Where the disagreement lies

According to surveys by both Reuters and Bloomberg, the consensus among economists is that the BOE will reach a terminal rate of 5.0%. That means one hike at this meeting, and one more after that. The BOE would then hold rates steady for the rest of the year, according to this view.

The market, on the other hand, expects a terminal rate of 5.75%. It even got as high as 6.0% on Friday. This means 125bps of hiking over the course of the next few months. The BOE has been hesitant to do “double” hikes, so this could mean policy would continue to be tightened almost until the end of the year. Because the market is what rules the price of the pound, it’s this view that’s supporting the current strength in sterling. So, if something were to happen to bring the outlook more in line with what economists say, it could weaken the pound.

Why such disparate views?

The issue relates to inflation expectations, and in particular how the labor market is seen affecting prices. April saw the largest (nominal) increase in wages on record, at 7.2%. That means inflation has gone on to have “second-round” effects, something that BOE Governor Andrew Bailey warned about last May.

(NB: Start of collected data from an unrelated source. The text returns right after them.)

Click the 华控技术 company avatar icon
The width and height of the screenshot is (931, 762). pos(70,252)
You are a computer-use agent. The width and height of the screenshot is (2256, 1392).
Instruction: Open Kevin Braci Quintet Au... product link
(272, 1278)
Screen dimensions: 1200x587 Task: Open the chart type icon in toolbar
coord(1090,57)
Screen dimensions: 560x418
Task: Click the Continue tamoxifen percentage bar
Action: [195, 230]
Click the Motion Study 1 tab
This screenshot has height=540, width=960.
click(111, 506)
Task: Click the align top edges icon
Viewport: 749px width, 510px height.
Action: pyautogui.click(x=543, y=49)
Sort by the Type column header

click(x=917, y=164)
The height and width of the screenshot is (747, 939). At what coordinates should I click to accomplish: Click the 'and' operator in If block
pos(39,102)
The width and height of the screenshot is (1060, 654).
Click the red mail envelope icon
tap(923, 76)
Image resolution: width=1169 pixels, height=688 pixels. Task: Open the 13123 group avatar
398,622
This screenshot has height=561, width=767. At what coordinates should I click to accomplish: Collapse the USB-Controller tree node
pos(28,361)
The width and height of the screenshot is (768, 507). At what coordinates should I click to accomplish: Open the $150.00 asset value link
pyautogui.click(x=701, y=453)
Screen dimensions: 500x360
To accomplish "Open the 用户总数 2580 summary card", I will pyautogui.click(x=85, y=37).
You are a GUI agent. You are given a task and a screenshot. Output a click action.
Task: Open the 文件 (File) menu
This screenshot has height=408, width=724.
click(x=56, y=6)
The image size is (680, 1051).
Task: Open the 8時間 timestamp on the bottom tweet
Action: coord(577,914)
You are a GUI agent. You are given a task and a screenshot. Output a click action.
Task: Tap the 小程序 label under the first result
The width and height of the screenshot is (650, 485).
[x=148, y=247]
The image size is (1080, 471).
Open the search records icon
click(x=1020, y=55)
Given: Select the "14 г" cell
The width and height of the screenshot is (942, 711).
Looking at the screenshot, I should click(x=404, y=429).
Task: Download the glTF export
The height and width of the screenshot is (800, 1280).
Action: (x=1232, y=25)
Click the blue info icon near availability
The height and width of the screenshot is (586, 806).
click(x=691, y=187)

Second round of effects is when inflation causes employers to demand (and get) higher wages. Which means they have more cash to continue shopping, which in turn keeps prices higher. This is the incipient “wage price” spiral that worries many central bankers. The conventional wisdom is that it takes even higher rates to put an end to a wage-price spiral. It’s likely that market participants are looking at the tightness in the labor market and betting that wages will keep rising. This will practically force the BOE to keep hiking, even if there is an economic downturn.

How the data could change things

Economists suggest that inflation in the summer could come down naturally, partially thanks to base effects. That’s because inflation rose quickly last summer, driven by energy costs. If prices were to keep rising, but at a slower pace, it would bring inflation down. Other seasonal reasons for high inflation, such as the poor weather in Spain in spring, could also help bring grocer prices back to more normal levels.

A lot, therefore, hinges on the CPI figures that come out ahead of the BOE’s meeting. If inflation shows that it’s going strong, then it would imply the market is right, and boost the pound. The expectation is for a mere 3 decimal drop in inflation, so it wouldn’t take much to even show inflation has actually increased. That would likely send shockwaves through the markets, and rase bets for rates even higher.